Semantic Linguine

Saturday, January 26, 2013

There's a Bug in My Test!

Since becoming sold on TDD a while ago, I've noticed something bothersome. It's hard to write correct automated unit tests!

Unit test code is just as likely as any other program to contain bugs, logic errors, and defects. Code that passes the tests then is still likely to have bugs. Damn, all that work for nothing!

Not quite. There are plenty of benefits of writing unit tests prior to coding the actual deliverable product.

Writing unit tests first forces me to write the product code in a more testable, more modular style. This happens to be a more maintainable style also. So, it's easier to find and fix the inevitable bugs when they raise their dirty little heads.

Designing the unit tests makes me think about the program more deeply, also. I give more thought to the use cases, range of possible inputs, the required outputs, and possible exceptions. In short it makes me more thorough.

So I'm sticking with TDD.

Friday, August 13, 2010

Interview With Steve Vinoski

This is a fantastic interview explaining some of the awesomeness of the Erlang programming language as well as the REST architecture:

http://www.infoq.com/interviews/steve-vinoski-erlang-rest#

Friday, May 21, 2010

Self Documenting Code (Because I Hate Maintaining Comments)

Suppose you coded up some phone switch record parsing software a few months ago and now you're modifying it and you run across this method. What kind of records does it skip?


 /**
  * @return true if we should skip (NOT add to the database) the record.
  */
 public boolean skipEntity() {
   
     if ("119".equals(Call_Type_Code)
             &&  !Incoming_Trunk_Id.startsWith("10101")) {
         return true;
     }
   
     if ("005".equals(Call_Type_Code)
             &&  "00001".equals(Structure_Code)) {
         return true;
     }
   
     return false;
 }

You probably wouldn't know without looking it up in your data dictionary. So let's add some comments:


 /**
  * @return true if we should skip (NOT add to the database) the record.
  */
 public boolean skipEntity() {
   
     // Skip terminating access
   
     if ("119".equals(Call_Type_Code)
             &&  !Incoming_Trunk_Id.startsWith("10101")) {
         return true;
     }
   
     // Skip local calls
   
     if ("005".equals(Call_Type_Code)
             &&  "00001".equals(Structure_Code)) {
         return true;
     }
     return false;
 }

Oh ok, we skip terminating access and local call records. That was easy.

Problem: Now we have comments to maintain in addition to the code. Comments can be as hard to maintain as code. You have to make sure they stay with the correct block of code, that they still correctly describe the code, etc.

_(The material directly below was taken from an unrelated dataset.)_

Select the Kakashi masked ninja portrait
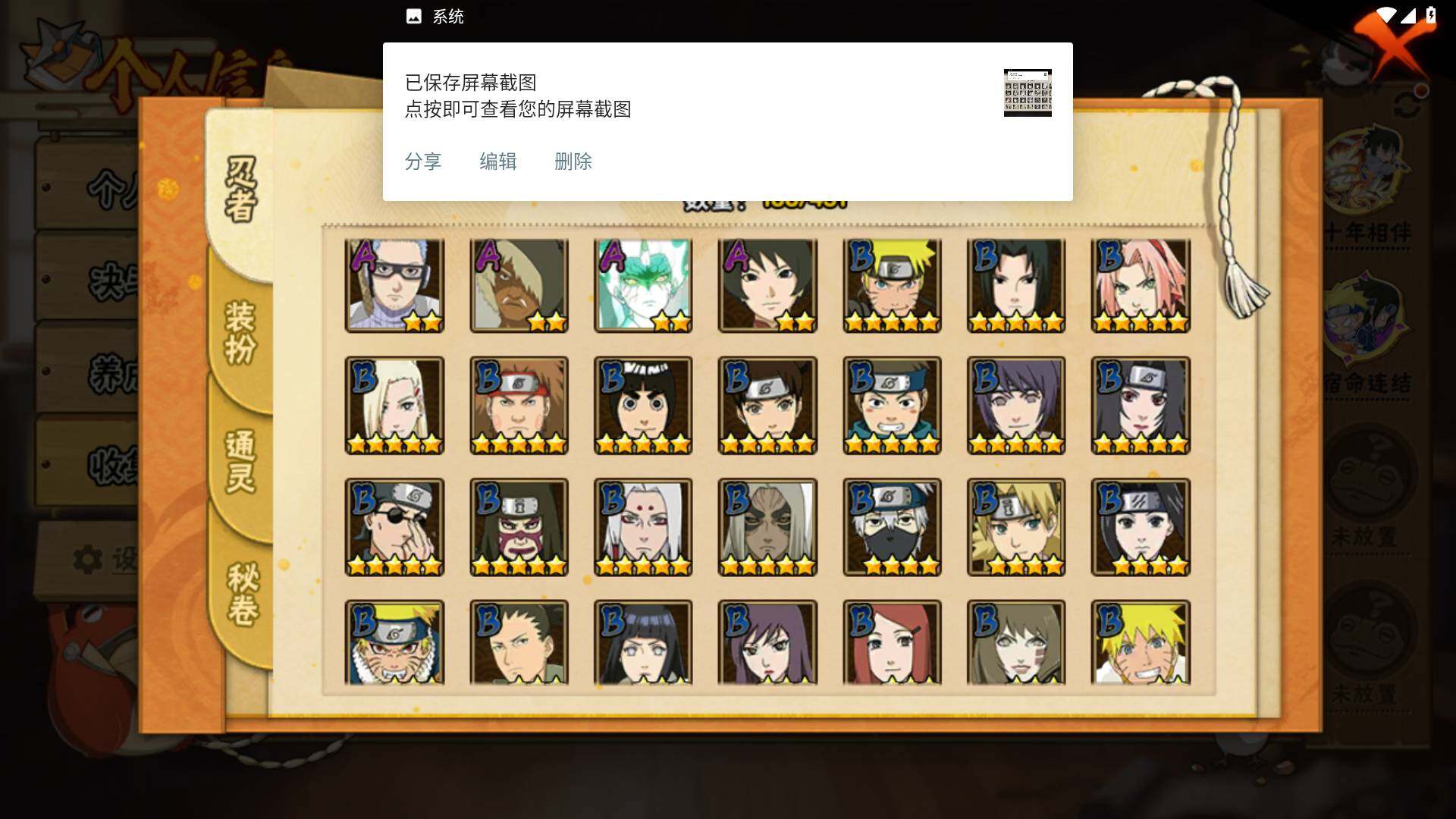This screenshot has height=819, width=1456. (892, 527)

So instead, let's make the code self-documenting by splitting it up into more methods.


 /**
  * @return true if we should skip (NOT add to the database) the record.
  */
 public boolean skipEntity() {
   
     if (isTerminatingAccess()) {
         return true;
     }
   
     if (isLocalCall()) {
         return true;
     }
   
     return false;
 }

 public boolean isTerminatingAccess() {
     return ("119".equals(Call_Type_Code))
               &&  !Incoming_Trunk_Id.startsWith("10101"));
 }

 public boolean isLocalCall() {
     return ("005".equals(Call_Type_Code)
             &&  "00001".equals(Structure_Code));
 }

Is it a little more code? Yes. Is it more readable and maintainable code? Yes.

Wednesday, September 16, 2009

Parameterize Your SQL

Just read this from Antonio Cangiano's blog:

Parameterized queries are therefore efficient and go a long way towards preventing SQL injection attacks in your applications. They have virtually no downside.

Newbie developers often ignore the existence of this feature and end up irritating seasoned DBAs who have to deal with the consequences of their incompetence.

And all this time I've been avoiding parameterized queries because I thought creating prepared statements was less efficient. Turns out they get cached though. Doh!

After reading these brief articles, here and here, I vow to change my ways.

Friday, April 10, 2009

Dynamic DOM Node Element Creation in JavaScript

Lately I've been maintaining and upgrading a browser-based web app that consists mostly of JavaScript files. There's a lot of dynamic creation of DOM elements and I was getting tired of looking at line after line like this:

var elem=document.createElement('div');
elem.id = "mydiv";
elem['className'] = "padded label";
elem.appendChild(document.createTextNode("Customer Information "));
contentDiv.appendChild(elem);

That's just to create a single text node inside a div.

Or this kind of thing:

div.innerHTML="<b class="'smallBold'">Line Info:</b><br />" +
   "<table class="'smallLeftTable'">" +
   "<tr><th>Property</th>" + headers + "</tr>" +
   "<tr><td>Site:</td>" + siteHTML + "</tr>" +
   "<tr><td>Route:</td>" + routeHTML + "</tr>" +
   "<tr><td>Pair #:</td>" + pairNumberHTML + "</tr>" +
   "<tr><td>Pair Type:</td>" + pairTypeHTML + "</tr>" +
   "<tr><td>Status:</td>" + statusHTML + "</tr>" +
   "</table>";

That's even worse, I think. There's something buried deep within my psyche that makes me loathe using innerHTML.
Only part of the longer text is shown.